= Problem to work on =
Collect every line of the items below that contains the word "button", and list those lines in the order they appear.
-- begin Material for this exercise --
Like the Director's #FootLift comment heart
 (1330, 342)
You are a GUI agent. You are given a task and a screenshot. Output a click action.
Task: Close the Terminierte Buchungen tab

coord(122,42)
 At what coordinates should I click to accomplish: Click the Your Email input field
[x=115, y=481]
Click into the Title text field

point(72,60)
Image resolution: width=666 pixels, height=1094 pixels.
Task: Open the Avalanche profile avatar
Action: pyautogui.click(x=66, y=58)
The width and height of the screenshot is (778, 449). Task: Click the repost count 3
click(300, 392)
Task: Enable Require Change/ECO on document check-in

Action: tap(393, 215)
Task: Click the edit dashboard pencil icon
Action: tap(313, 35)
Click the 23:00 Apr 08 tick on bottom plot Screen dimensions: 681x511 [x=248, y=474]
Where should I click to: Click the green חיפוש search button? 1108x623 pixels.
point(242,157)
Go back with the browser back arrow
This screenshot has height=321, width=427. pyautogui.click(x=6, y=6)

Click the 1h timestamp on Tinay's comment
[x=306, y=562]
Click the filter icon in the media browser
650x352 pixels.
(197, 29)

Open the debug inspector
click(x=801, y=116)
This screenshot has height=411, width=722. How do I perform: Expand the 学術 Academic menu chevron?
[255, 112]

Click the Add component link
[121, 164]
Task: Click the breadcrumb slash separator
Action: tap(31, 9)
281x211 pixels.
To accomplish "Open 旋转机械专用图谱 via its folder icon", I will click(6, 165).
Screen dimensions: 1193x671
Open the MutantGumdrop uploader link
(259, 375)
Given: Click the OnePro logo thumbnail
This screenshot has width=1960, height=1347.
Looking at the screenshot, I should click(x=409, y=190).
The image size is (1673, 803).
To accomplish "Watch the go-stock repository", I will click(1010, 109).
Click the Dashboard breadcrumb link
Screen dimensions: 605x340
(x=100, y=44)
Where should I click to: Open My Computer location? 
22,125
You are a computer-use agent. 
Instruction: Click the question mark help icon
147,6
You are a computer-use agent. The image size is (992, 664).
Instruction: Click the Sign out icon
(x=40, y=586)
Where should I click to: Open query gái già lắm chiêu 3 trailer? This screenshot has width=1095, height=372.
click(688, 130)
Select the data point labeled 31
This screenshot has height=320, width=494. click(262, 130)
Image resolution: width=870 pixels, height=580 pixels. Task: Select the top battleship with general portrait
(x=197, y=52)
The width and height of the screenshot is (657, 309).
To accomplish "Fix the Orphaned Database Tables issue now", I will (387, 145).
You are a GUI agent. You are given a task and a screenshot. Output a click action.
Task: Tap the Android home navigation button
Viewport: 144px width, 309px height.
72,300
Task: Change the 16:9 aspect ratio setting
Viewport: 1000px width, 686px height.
-- end Material for this exercise --
= Completed task =
Where should I click to: Click the green חיפוש search button? 1108x623 pixels.
Task: Tap the Android home navigation button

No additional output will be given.